### [Given text]
★ ★ ★ ★

Whoa.  Christmas was like...

So much fun! But so fast, and then it was time to rest.  The week between Christmas and New Years was for quiet, time for my husband and boys, and yes, time for knitting for me.

The yarn bowl was made by my mom and it's very handy when the ball of yarn gets too light to handle a pull for more yarn.  The pink yarn is Kroy that I dyed up using food coloring.  I was after red, but this was a happy accident and I'm enjoying using it for this project.  I didn't use heat, just let the yarn sit in the dye over night and found the color exhausted the next morning.  It has subtle shading in it that I love.

But I must run, there is more fun to be had.  Our boys are having a New Year's Eve party again this year.  I shall see you all again in the New Year.

Tuesday, December 21, 2010

It ends well...

So busy! Work is slammin' me with ends to tie and projects to wrap up.  Still knitting up odd bits of the stash for Christmas though.  Here's the output (details on my Ravelry project page):

Oh yes, that's a hand spun neck warmer!  Yippee!  It's going to my mommy cause I think it will match the mittens I made her a few years back. 

And look what I made:

So very happy with this!!  I had it sitting on my desk as I worked today so I could admire and pet it.  The fiber is BFL from Viola! that I bought at the Woodstock Fiber Festival in October. It spun up more evenly than the merino did, but I had a bit of a break down when it came to plying.  Seriously, there were tears.

I had read in Respect the Spindle that it helps with yarn management to wind your singles off into a ball before plying.  So I did, and pushed it off the ball winder onto a TP roll.  Then that went into a coffee cup and I was off.  Everything was going swimmingly, I was watching Elf and having a jolly ole time when one of my plies broke.  And when I looked at the yarn coming off the ball, it looked as though the plies were coming off unevenly.  Don't ask me how, I just thought it looked like a bunch of knots, pig tails and a rotten mess.  The thought of several weeks worth of work wrecked brought me to tears.

★ ★ ★ ★

### [Data to examine]
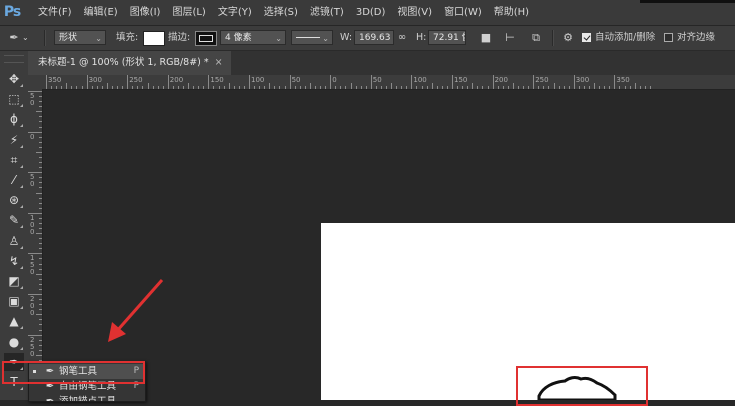  I want to click on auto-add-delete-checkbox, so click(586, 38).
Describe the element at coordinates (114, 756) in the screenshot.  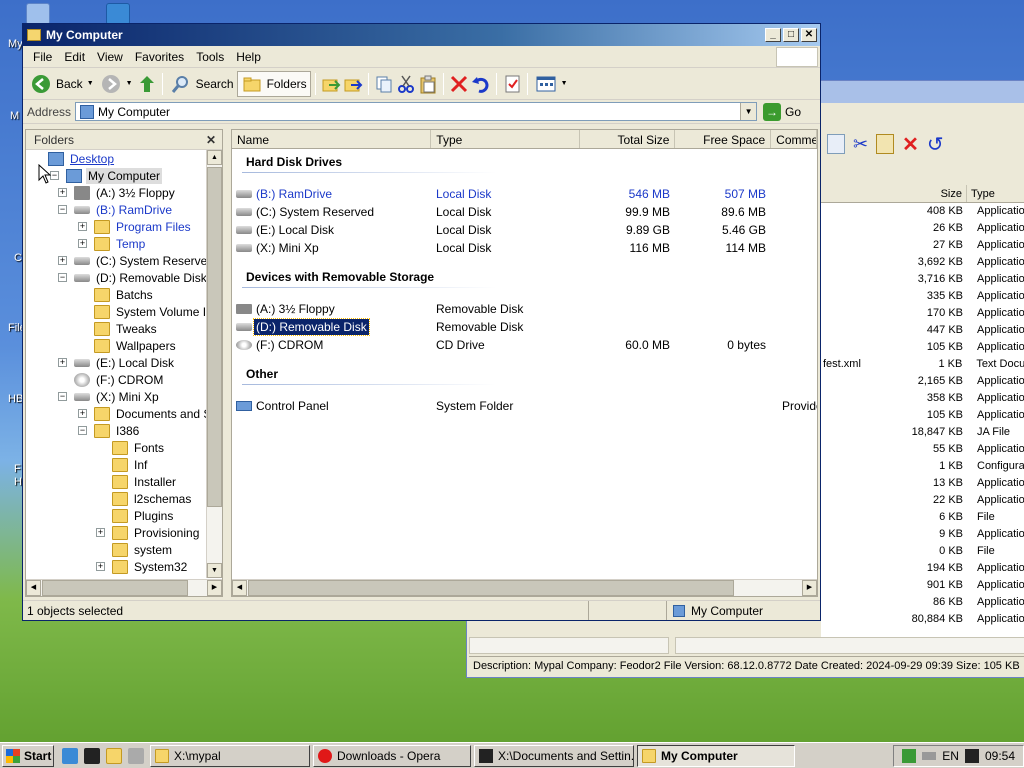
I see `explorer-icon` at that location.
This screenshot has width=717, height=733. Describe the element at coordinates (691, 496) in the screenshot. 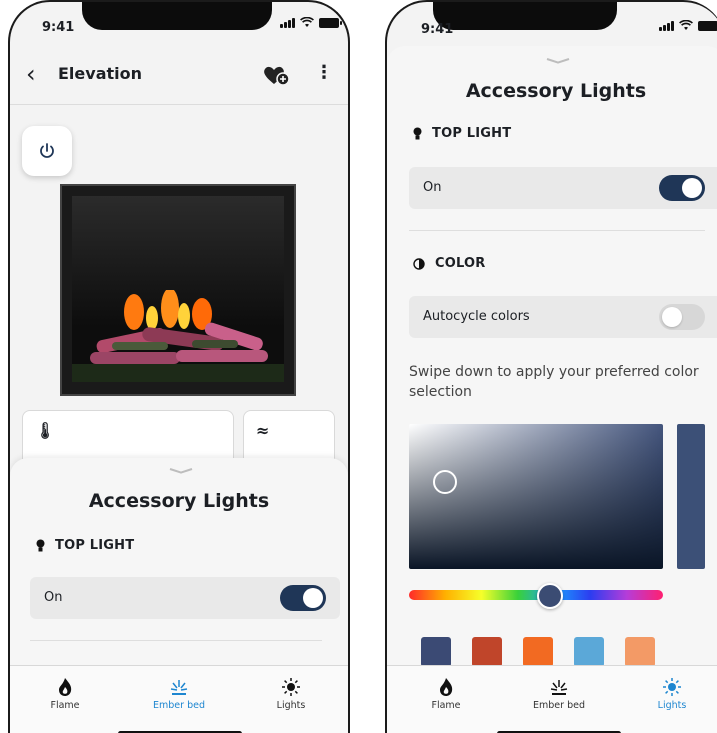

I see `selected-color-preview` at that location.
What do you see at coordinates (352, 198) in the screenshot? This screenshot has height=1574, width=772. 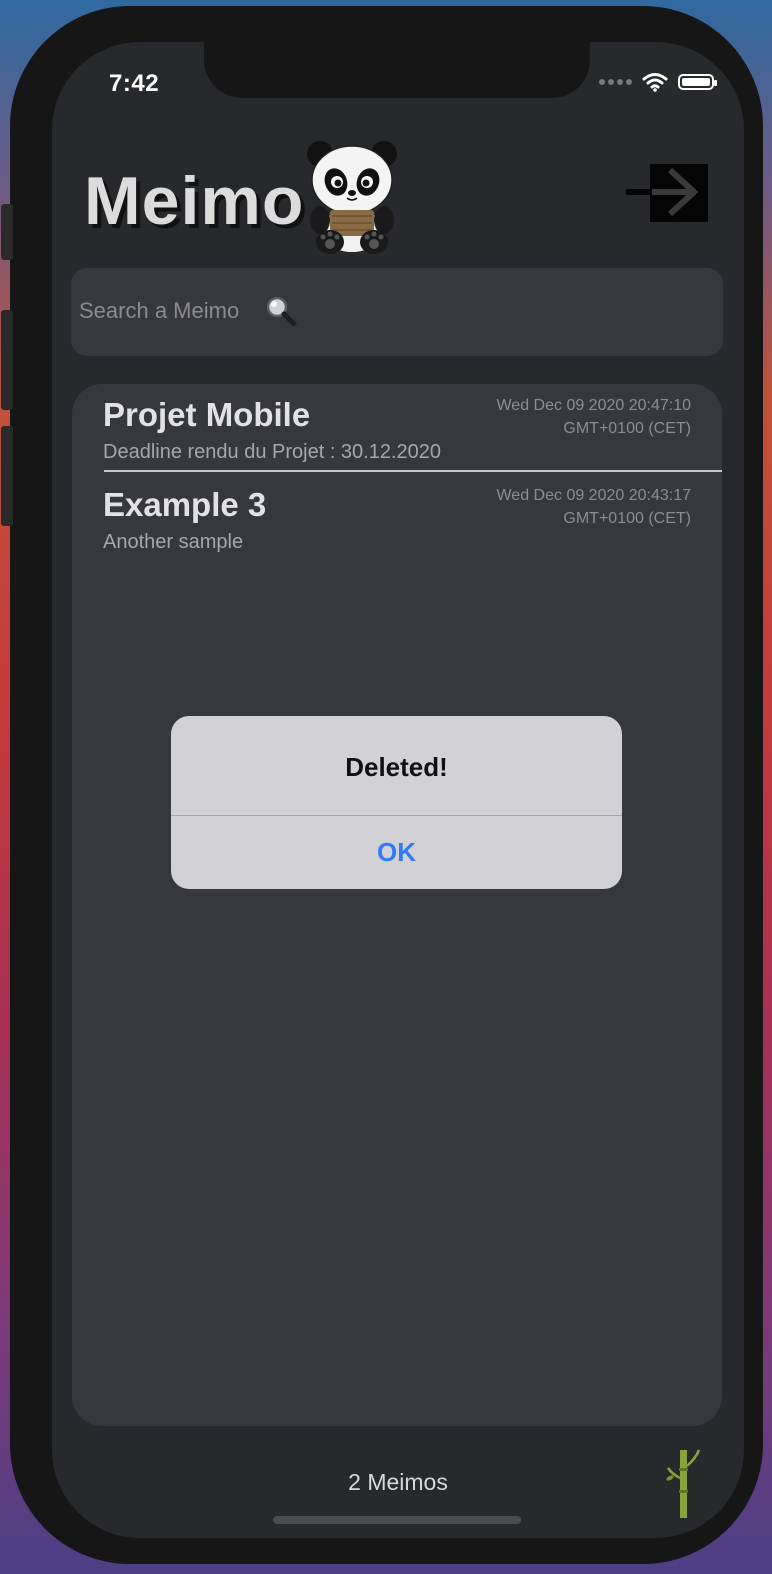 I see `panda-icon` at bounding box center [352, 198].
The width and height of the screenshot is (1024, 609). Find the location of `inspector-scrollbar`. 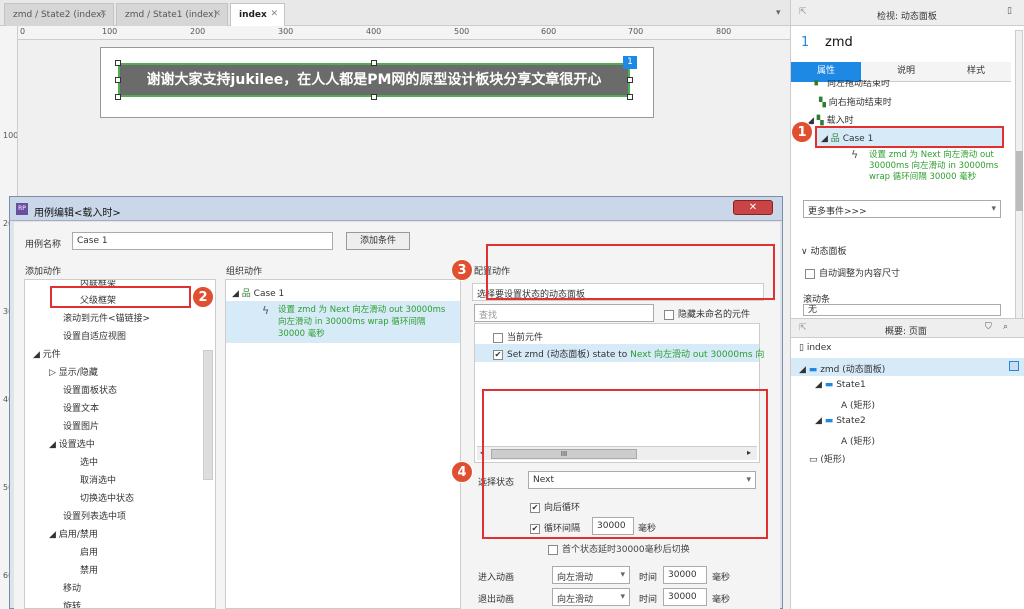

inspector-scrollbar is located at coordinates (1019, 180).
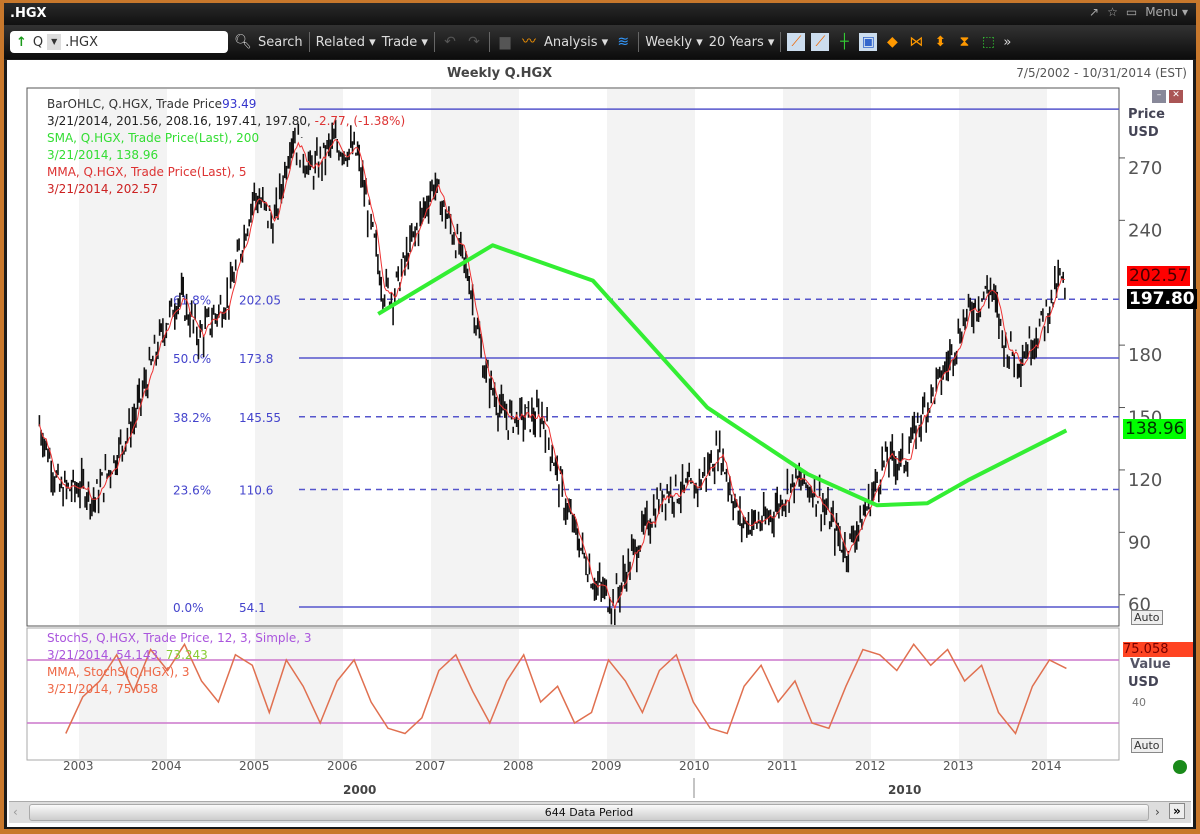  I want to click on symbol-input: ↑ Q ▼ .HGX, so click(119, 42).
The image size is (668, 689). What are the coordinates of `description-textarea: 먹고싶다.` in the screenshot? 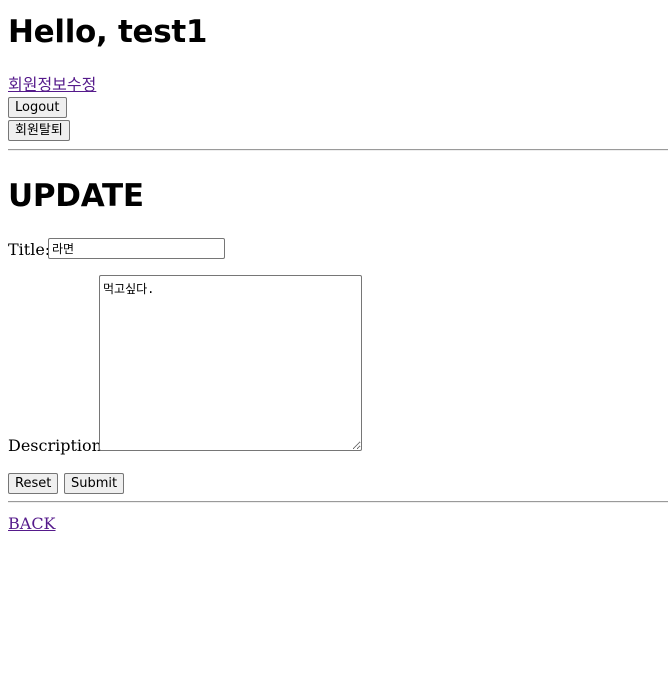 It's located at (230, 363).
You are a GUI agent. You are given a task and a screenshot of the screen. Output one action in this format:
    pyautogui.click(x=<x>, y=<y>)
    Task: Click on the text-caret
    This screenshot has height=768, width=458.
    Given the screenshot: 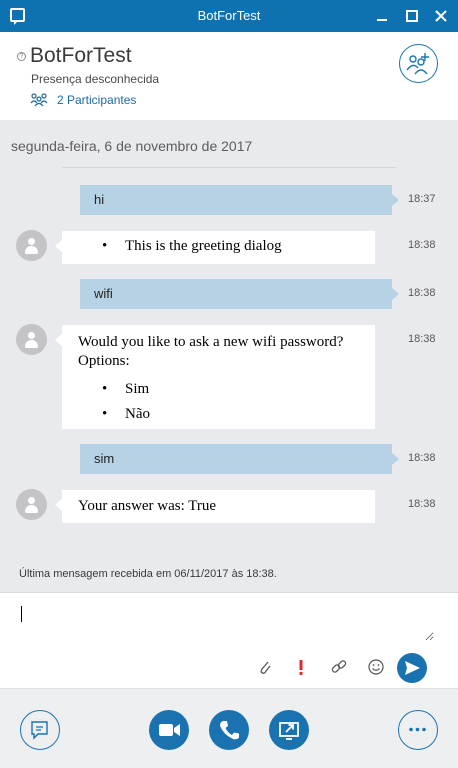 What is the action you would take?
    pyautogui.click(x=22, y=614)
    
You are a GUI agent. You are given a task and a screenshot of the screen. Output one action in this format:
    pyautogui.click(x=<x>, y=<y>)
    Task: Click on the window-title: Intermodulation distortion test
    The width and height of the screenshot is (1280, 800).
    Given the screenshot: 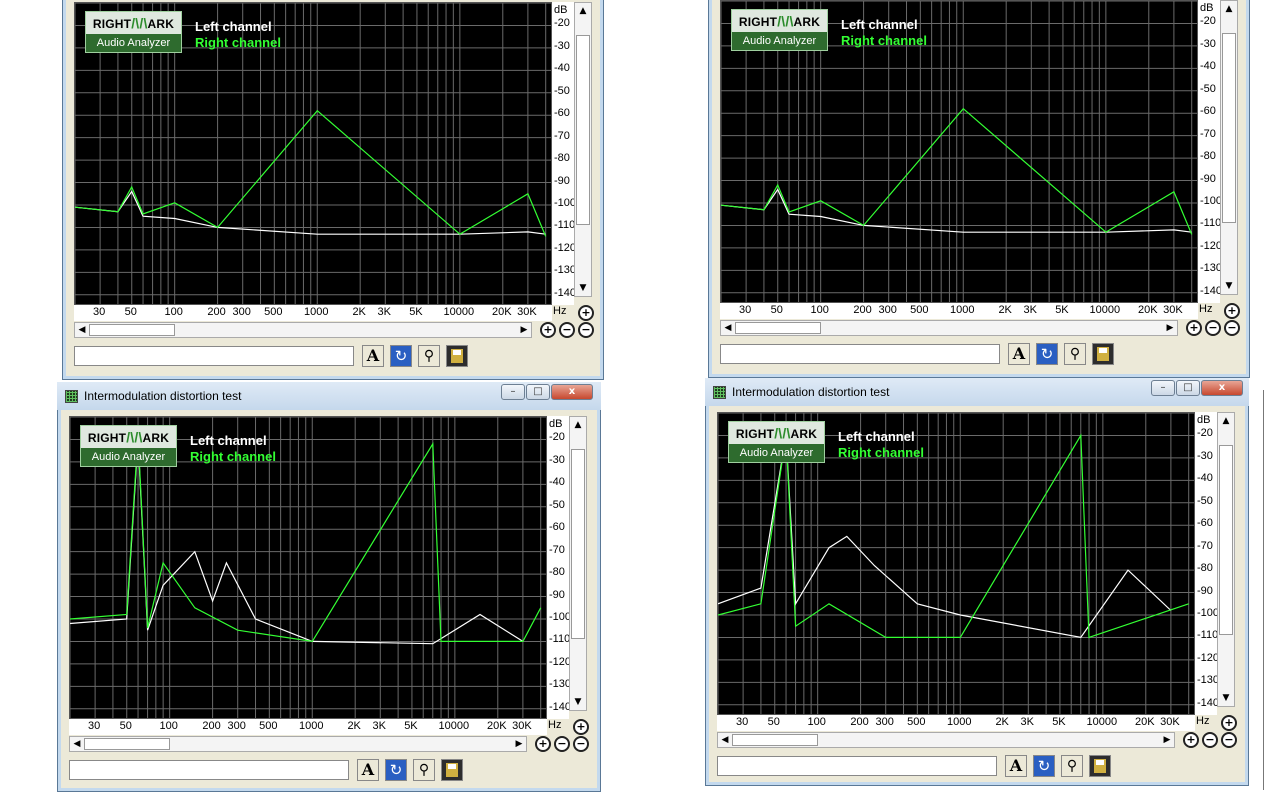 What is the action you would take?
    pyautogui.click(x=811, y=392)
    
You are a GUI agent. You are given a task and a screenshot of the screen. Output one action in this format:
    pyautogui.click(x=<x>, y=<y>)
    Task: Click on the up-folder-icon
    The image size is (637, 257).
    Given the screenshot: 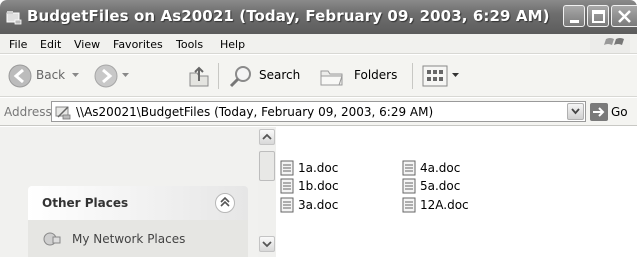 What is the action you would take?
    pyautogui.click(x=199, y=76)
    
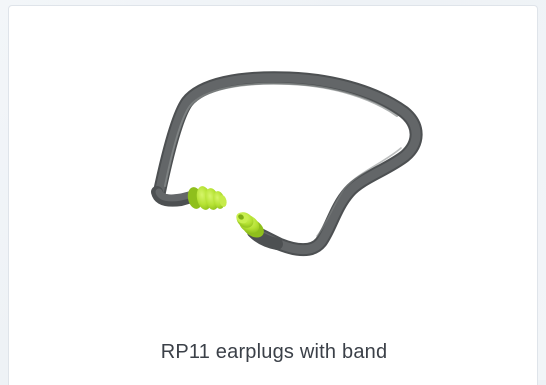 This screenshot has height=385, width=546. Describe the element at coordinates (274, 352) in the screenshot. I see `product-caption: RP11 earplugs with band` at that location.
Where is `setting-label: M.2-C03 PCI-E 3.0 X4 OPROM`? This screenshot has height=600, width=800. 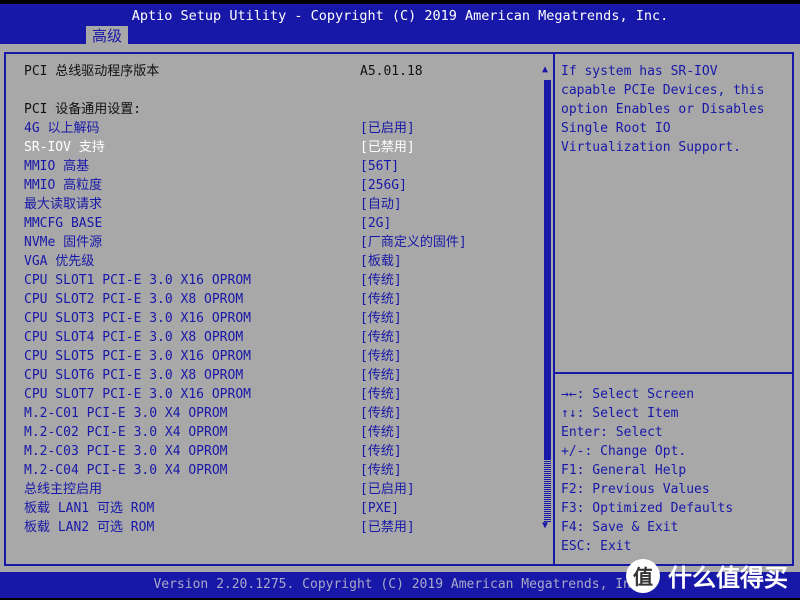 setting-label: M.2-C03 PCI-E 3.0 X4 OPROM is located at coordinates (126, 452).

★ ★ ★ ★

### [Your goal]
Pick up the knitting blog post after its final sentence and continue it. The rows have no connection to the knitting blog post.

### [Result of the task]
If I had a mentor, she or he could have talked me down, but as it was, on my own, I had to get a grip and investigate the horror more closely myself.  And of course, everything was fine.  It was just the plies coming back on themselves.  Put under tension they started to behave again.  What a moment though!  Now I know, and I don't think I will ever forget that lesson.

There's plenty more fiber to go.  I'm enjoying spinning this up so much and I'm flabbergasted at how beautiful the colors are: 

I'm so proud of me!!

Tuesday, December 14, 2010

Snow Music

Last week, I attended Alex's Christmas concert. Worth a listen, and entirely appropriate to the season, here's the Banting Chamber Choir, performing Pakkanen, which moved me to tears. They're not my kids, but I'm still so pleased and proud of them:

Sunday, December 12, 2010

Second Wave

We survived the first wave of Snowmaggedon.  It was very strange to hear people telling me "Oh, I heard about London in the news."  Now a second wave of winter weather is heading our way, with up to 25 cm of snow expected every 12 hours.  Yikes!

A lot of people asked me if I got more knitting done, since I was snowed in.  Well, no... because I'm a telecommuter now I don`t really get snow days. However, I have found some time to knit.  I've been as busy as an elf, finishing up a whole slew of Christmas gifts.  After I finished the obligatory socks, I decided to stash dive for odd balls and knit them up.  It's been fun! I see them as bonus gifts.  I knit what I like and if it happens to end up in a pretty gift for someone then good.  I can't stand the pressure and guilt of traditional Christmas knitting.  That sounds odd, but you know what I mean, right?

So, in no particular order, here is the second wave of holiday knits.  I guess you could say I've been knitting up a storm.  (Oh groan!  Bad pun, I should be ashamed.) And all links are to Ravelry for details like yarn and needles.

Dad's Christmas Socks

I love that detail on the bottom of the foot.

Brother-in-law Stand up Comic socks

Tudora Ruff (niece)

 Estonian Lace Scarf

This is just a little scarffette, based on a shawl pattern from Nancy Bush's Knitting Estonian lace.  I had just one skien of an bamboo, merino and alpaca blend (from an alpaca named Cheri, so you know it's for someone special).  I can hardly wait till it finishes blocking to see the softness and drape of it.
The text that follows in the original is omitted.